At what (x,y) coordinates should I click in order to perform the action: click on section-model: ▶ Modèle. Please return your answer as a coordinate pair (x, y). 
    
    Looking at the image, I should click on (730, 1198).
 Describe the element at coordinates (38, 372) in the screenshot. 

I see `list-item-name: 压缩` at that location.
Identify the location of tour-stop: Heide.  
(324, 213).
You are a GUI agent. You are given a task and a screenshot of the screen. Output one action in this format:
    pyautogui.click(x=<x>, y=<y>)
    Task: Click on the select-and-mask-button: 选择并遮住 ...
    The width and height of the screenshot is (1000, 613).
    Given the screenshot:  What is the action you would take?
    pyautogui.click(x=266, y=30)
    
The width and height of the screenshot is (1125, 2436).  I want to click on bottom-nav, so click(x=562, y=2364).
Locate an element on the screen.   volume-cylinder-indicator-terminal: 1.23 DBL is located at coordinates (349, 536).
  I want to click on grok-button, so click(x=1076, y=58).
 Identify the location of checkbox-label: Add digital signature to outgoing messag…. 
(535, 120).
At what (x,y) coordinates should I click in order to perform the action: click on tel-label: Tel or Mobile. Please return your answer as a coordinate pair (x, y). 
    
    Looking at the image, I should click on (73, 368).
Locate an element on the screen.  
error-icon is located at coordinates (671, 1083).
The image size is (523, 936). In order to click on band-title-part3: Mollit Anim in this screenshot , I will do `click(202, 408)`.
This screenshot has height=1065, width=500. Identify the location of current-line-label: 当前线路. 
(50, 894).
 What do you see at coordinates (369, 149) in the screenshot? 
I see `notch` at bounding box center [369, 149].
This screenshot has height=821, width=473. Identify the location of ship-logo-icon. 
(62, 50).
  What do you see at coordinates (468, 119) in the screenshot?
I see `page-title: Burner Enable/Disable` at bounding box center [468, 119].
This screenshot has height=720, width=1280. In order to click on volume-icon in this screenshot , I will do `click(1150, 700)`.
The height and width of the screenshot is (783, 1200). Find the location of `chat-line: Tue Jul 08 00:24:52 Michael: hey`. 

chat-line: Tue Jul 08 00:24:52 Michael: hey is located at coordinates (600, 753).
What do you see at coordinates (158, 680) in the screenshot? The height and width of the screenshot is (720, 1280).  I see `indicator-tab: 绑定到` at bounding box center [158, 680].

Task instructions:
Report each line above that contains the word "should", copying every such line in full.

Result:
At what (x,y) coordinates should I click in order to perform the action: click on section-model: ▶ Modèle. Please return your answer as a coordinate pair (x, y). 
    Looking at the image, I should click on (730, 1198).
At what (x,y) coordinates should I click in order to perform the action: click on tel-label: Tel or Mobile. Please return your answer as a coordinate pair (x, y). 
    Looking at the image, I should click on (73, 368).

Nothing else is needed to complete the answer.